La schermata di avvio “Metro” e quella tradizionale “Desktop” sono state unite, eliminando la famosa griglia di tiles, mai accettata pienamente dal consumatore. Le live Tiles saranno ancora presenti, ma si mostrano più versatili grazie alla possibilità di ridimensionamento e di utilizzo.

“In Windows 8 quando gli utenti lanciavano le app moderne, si ritrovavano in un ambiente del tutto diverso e separato rispetto a quello Desktop” ha detto Belfiore. “Non vogliamo ci sia questa dualità. Vogliamo che gli utenti su PC che utilizzano mouse e tastiere abbiano la loro solita interfaccia familiare.”.

Altro miglioramento ci è dato dal tasto di ricerca universale inserito nel menù di avvio: esso permetterà di ricercare un dato sia sul web che sul proprio pc. La funzionalità era già presente e raggiungibile attraverso la Charms, che però pare sarà eliminata dal sistema operativo.

Per migliorare l’esperienza multitasking, è stato creato il tasto “Task View” che appare simile ad Expose in OS X e consente agli utenti di impostare diversi desktop per il lavoro, la casa, ed altri scenari di utilizzo. Stiamo parlando del famoso virtual desktop che darà la possibilità di creare un numero infinito di “Scrivanie” senza più accontentarsi di un unico tavolo da lavoro.

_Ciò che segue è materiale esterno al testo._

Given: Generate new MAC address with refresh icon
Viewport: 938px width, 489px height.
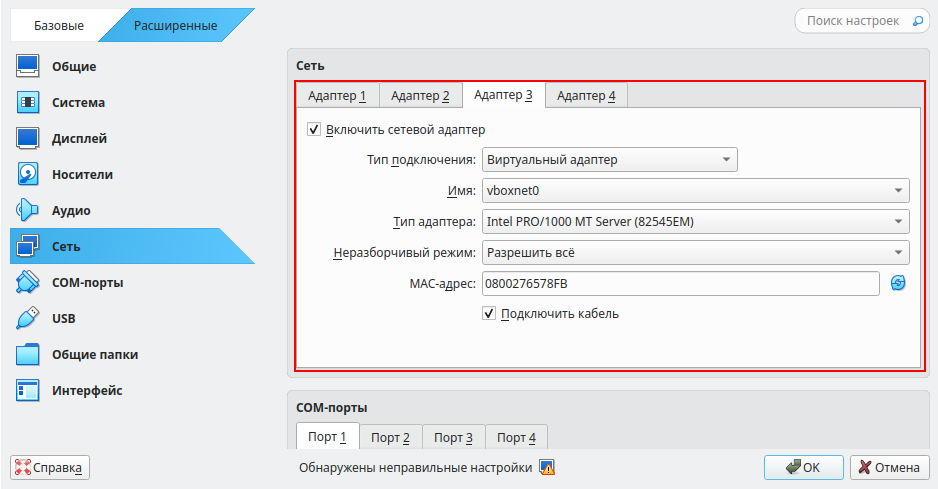Looking at the screenshot, I should tap(898, 283).

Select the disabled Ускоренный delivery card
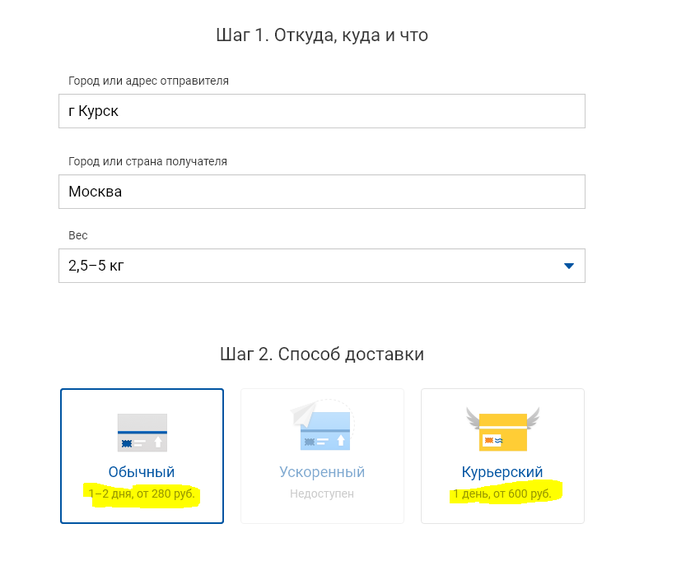321,455
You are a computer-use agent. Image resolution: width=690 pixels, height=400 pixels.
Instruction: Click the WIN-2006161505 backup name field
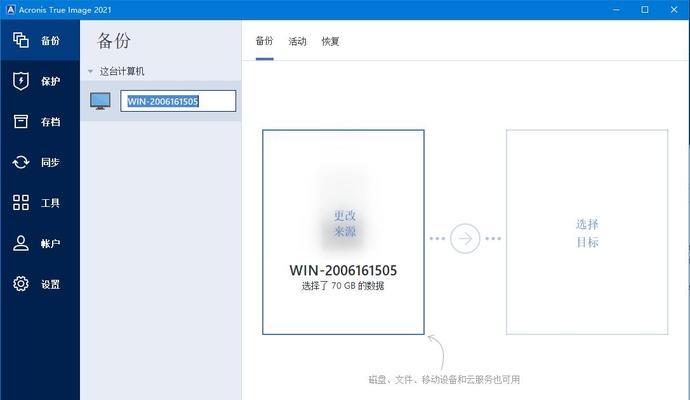click(178, 101)
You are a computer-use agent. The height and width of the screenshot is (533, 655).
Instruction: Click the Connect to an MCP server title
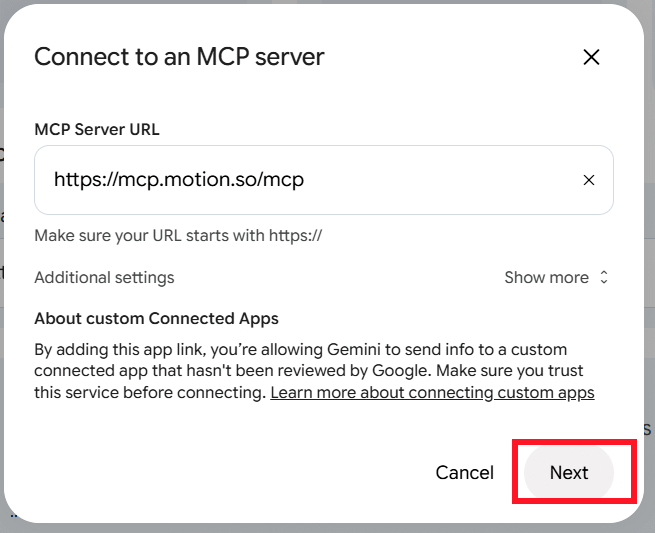point(179,57)
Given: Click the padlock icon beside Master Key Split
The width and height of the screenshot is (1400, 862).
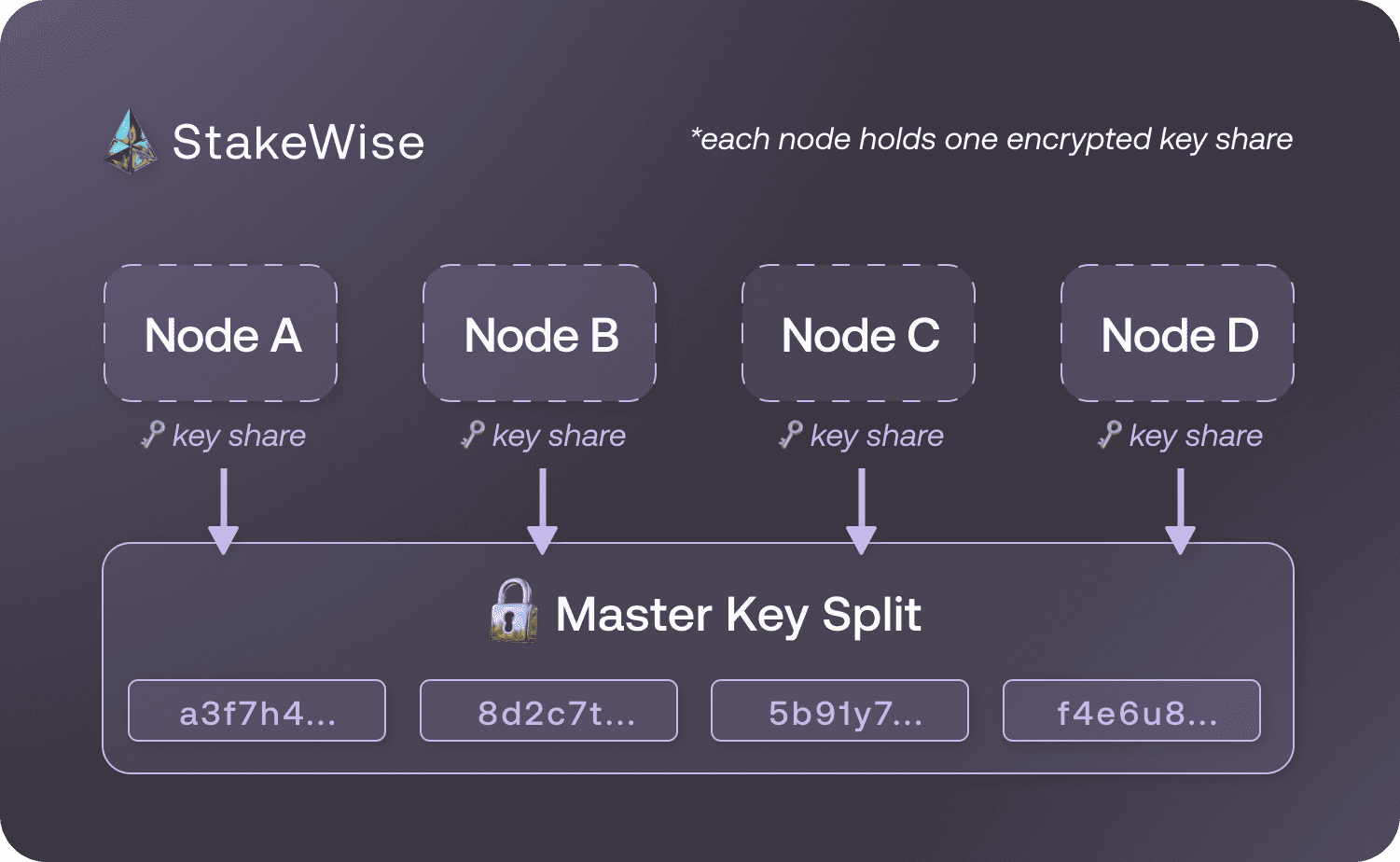Looking at the screenshot, I should (514, 612).
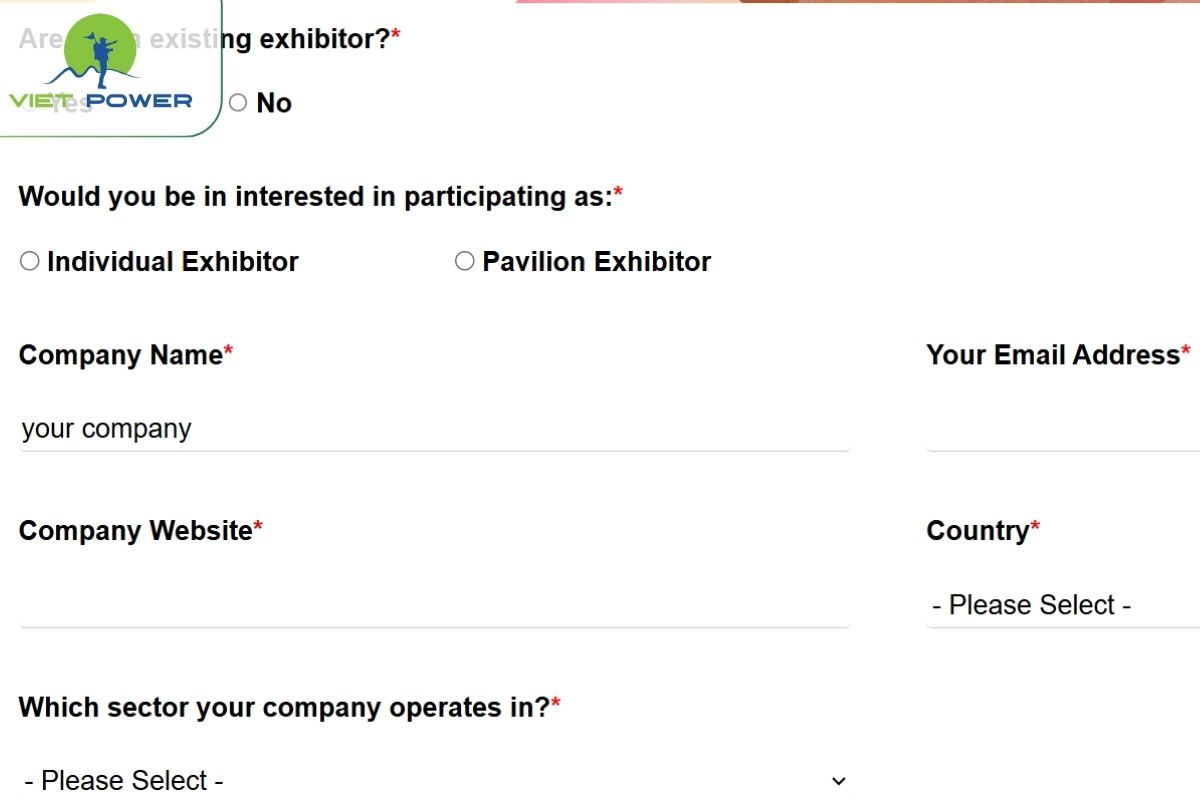Select the Pavilion Exhibitor radio button
The height and width of the screenshot is (800, 1200).
(x=464, y=261)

Altro elemento che farà decollare il multitasking di Windows 10 è la possibilità di aprire fino a quattro applicazioni moderne sullo schermo. Con Windows 8 la cosa non era possibile, mentre con l’aggiornamento a 8.1 si era arrivati a due applicazioni apribili.
Per ora non ci sono altre informazioni in merito all’esperienza consumer oriented, poiché la conferenza è stata incentrata soprattutto sulla versione Enterprise per le aziende.

Come ben saprete, non tutti gli uffici hanno accolto Windows 8 e molti di questi continuano ad utilizzare sistemi obsoleti ed abbandonati come quello di Windows XP.

Microsoft ha annunciato il rilascio della Technical Preview nella giornata di oggi, ma ci aspettiamo una build rivolta soprattutto alle aziende e non ai privati. L’obiettivo della società è quella di conquistare la fetta di utenza persa nel corso del decennio e chissà se ce la farà.

La data di lancio ufficiale è stata confermata per il prossimo settembre/ottobre 2015. Durante questo periodo ci aspettiamo che Microsoft migliori le funzionalità presentate a Los Angeles e soprattutto che presenti altre novità, soprattutto per chi utilizza il pc a casa propria e non solo a lavoro.